JEANS VIETATI IN NORDCOREA, DA SULMONA LA DON THE FULLER NE MANDA UN PAIO A KIM JONG-UN

L’azienda abruzzese di jeans Don The Fuller sfida il presidente della Corea del Nord, Kim Jong Un. Il presidente infatti ha vietato di indossare jeans, per legge, prevedendo pene assai pesanti per i trasgressori. Pene che possono addirittura arrivare all’esecuzione capitale. I jeans sono il capo più democratico e diffuso nel mondo. Chiunque ne ha almeno un paio da indossare in qualsiasi periodo dell’anno. La legge stabilita dal dittatore nordcoreano è apparsa davvero assurda alla Don The Fuller, azienda leader proprietaria dell’omonimo marchio, che ha deciso di regalare al dittatore un pacco di jeans, modello New York, in segno di protesta verso la sua incomprensibile decisione. Il modello è fatto di tela pregiatissima cimosata e bottoni in oro rosa, taglia 42 abbondante, adeguata al fisico paffuto del dittatore.
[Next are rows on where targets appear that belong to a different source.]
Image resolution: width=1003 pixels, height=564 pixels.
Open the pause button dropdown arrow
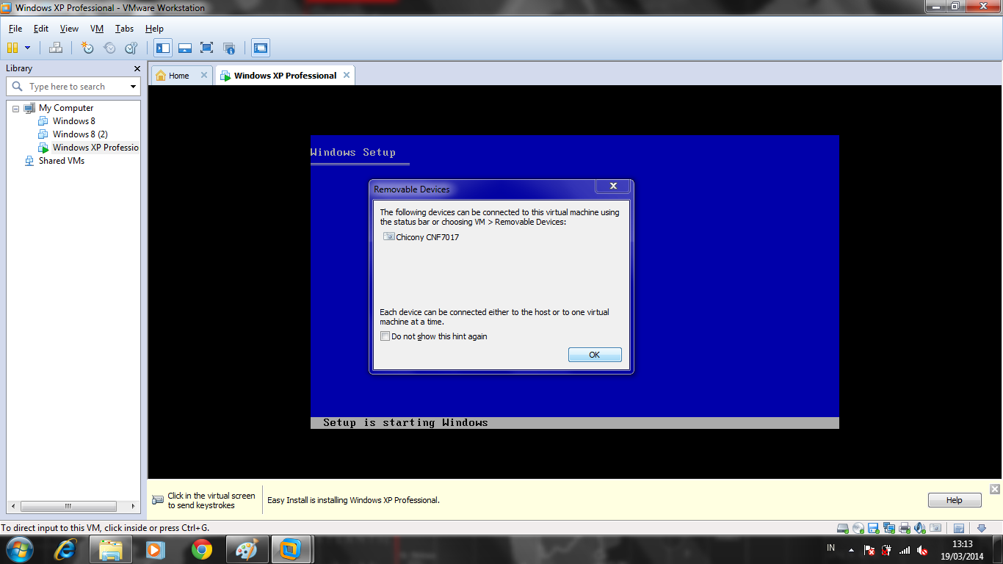(x=27, y=48)
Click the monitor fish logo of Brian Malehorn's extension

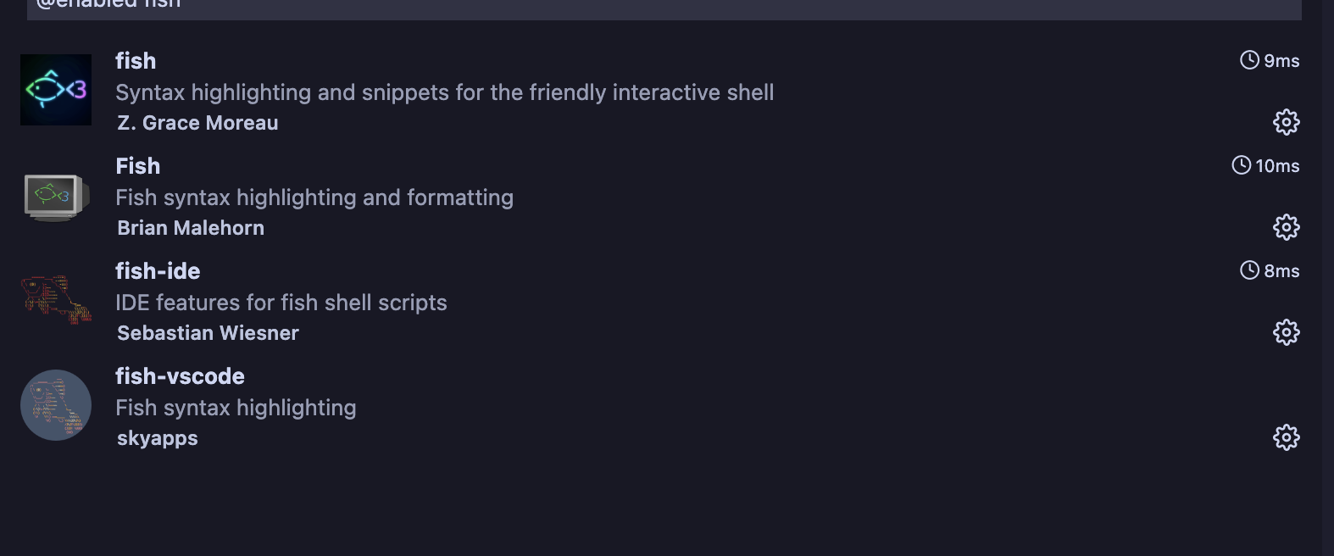(x=56, y=197)
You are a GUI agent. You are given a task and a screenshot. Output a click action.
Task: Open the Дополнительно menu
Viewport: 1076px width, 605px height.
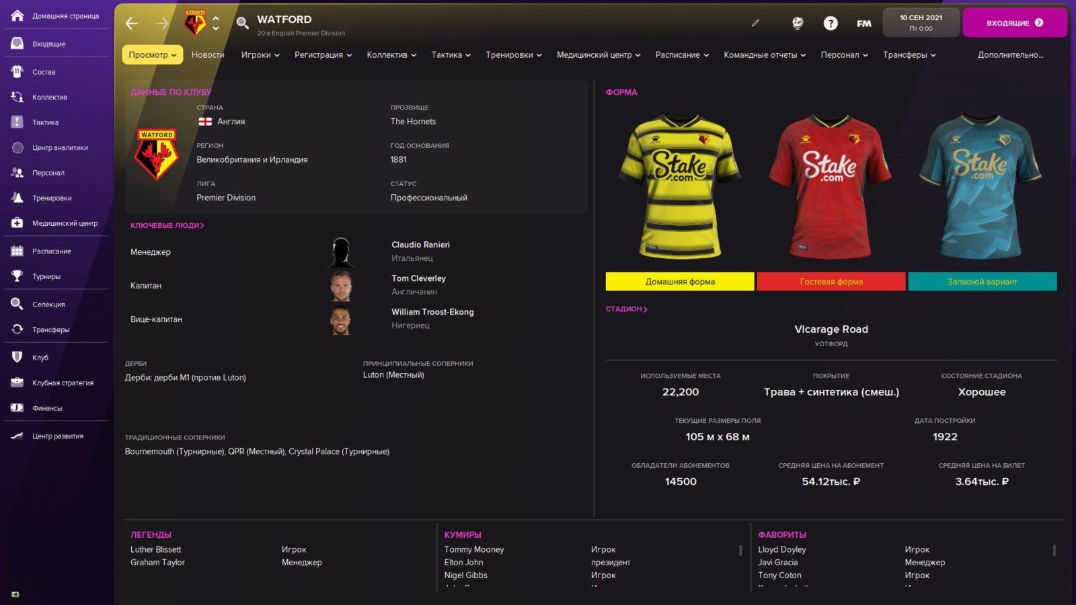point(1010,55)
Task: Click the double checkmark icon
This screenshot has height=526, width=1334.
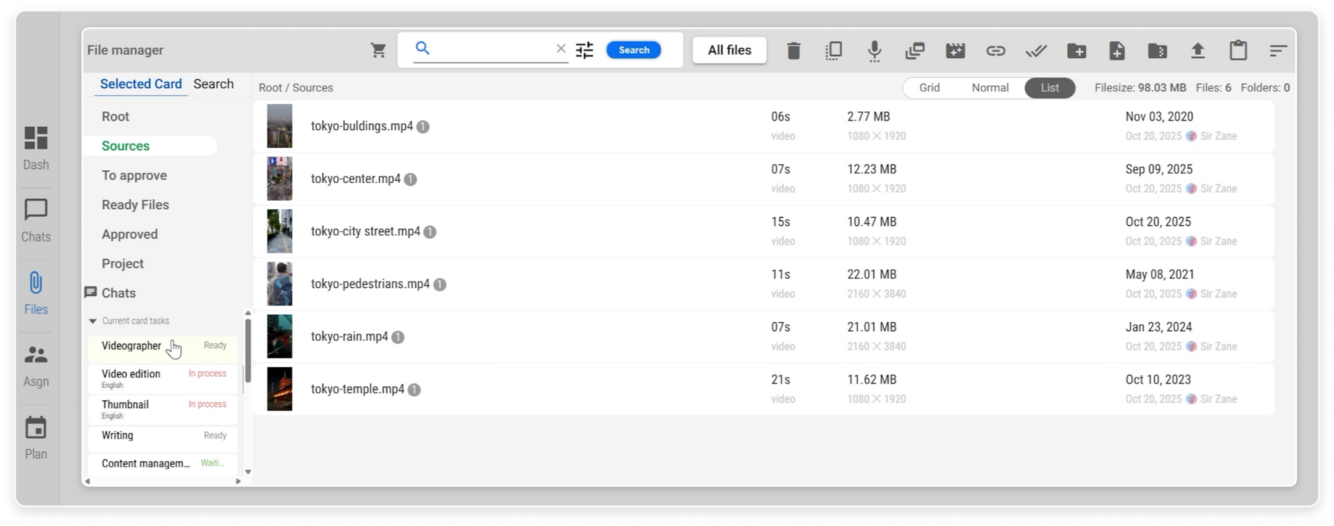Action: (x=1036, y=51)
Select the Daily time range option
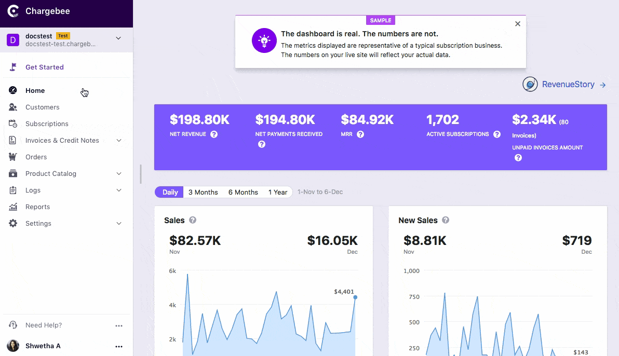Image resolution: width=619 pixels, height=356 pixels. click(x=170, y=192)
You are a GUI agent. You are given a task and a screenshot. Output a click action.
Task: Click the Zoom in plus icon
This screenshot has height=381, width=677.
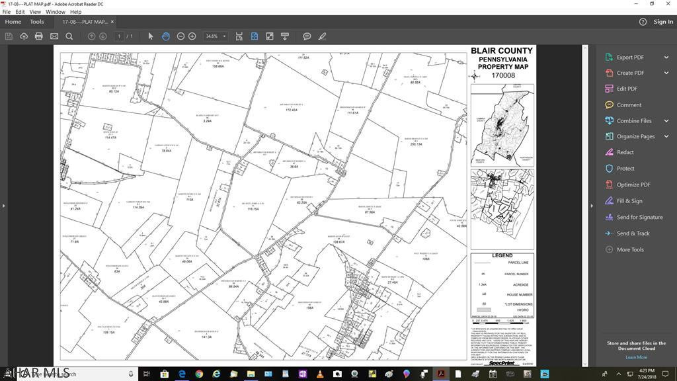coord(192,36)
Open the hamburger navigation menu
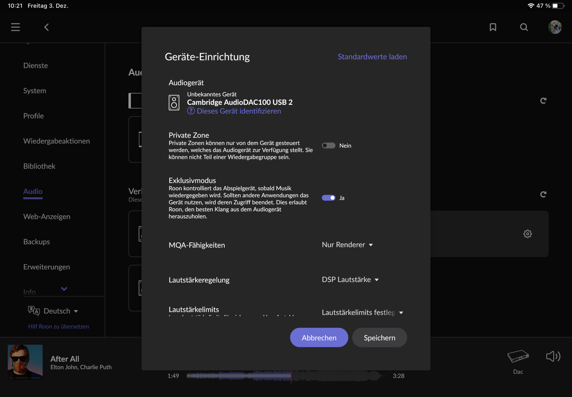This screenshot has height=397, width=572. (x=15, y=27)
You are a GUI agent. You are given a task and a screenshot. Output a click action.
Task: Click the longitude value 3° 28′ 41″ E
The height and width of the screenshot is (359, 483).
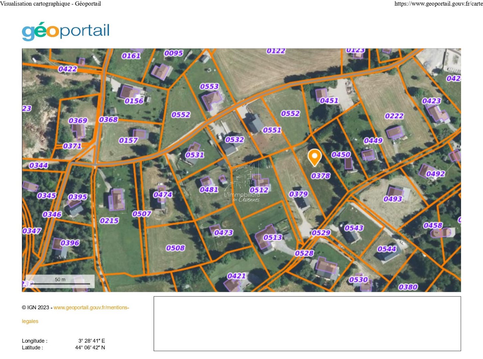tap(91, 341)
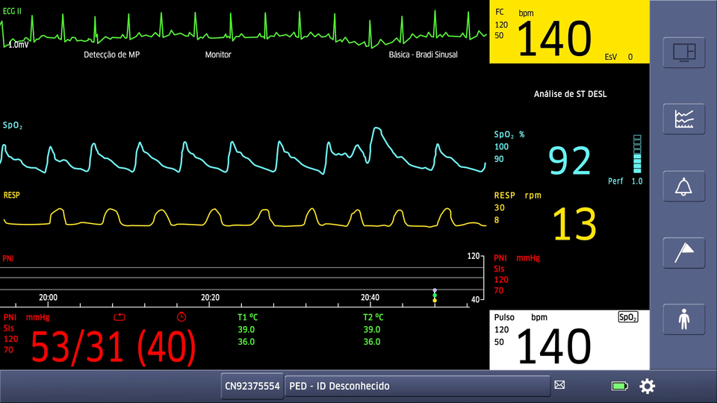Open the messages envelope icon
Image resolution: width=717 pixels, height=403 pixels.
click(559, 385)
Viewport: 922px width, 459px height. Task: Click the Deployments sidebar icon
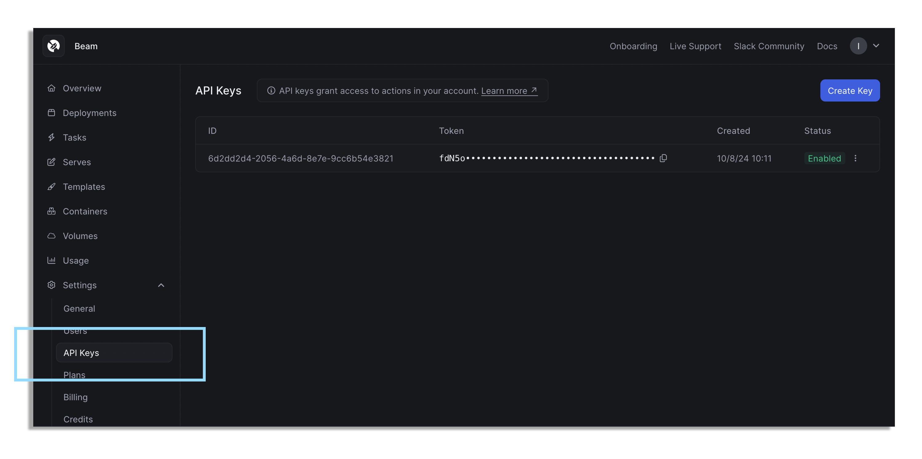click(52, 113)
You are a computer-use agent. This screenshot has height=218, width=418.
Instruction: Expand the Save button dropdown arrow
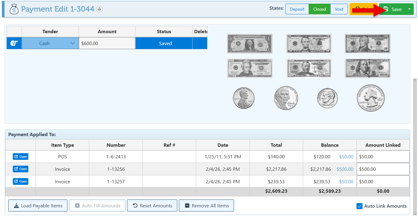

Il pacco arriverà a destinazione nella lussuosissima residenza presidenziale a Ryongsong district, nei pressi di Pyongyang. “Il nostro prodotto è molto apprezzato in Corea del Sud e non vedo perchè a pochi chilometri di distanza debba essere vietato” osserva il Ceo e cofounder dell’azienda Don The Fuller, il sulmonese Mauro Cianti. Lo stesso Cianti, di suo pugno, ha scritto un biglietto, allegato al pacco regalo, con la frase: il vero potere non è vietare, ma è poter indossare ogni giorno un paio di jeans”. La speranza è che la protesta e provocazione dell’azienda abruzzese faccia cambiare idea a Kim Jong Un, restituendo a tutti la libertà di indossare i jeans.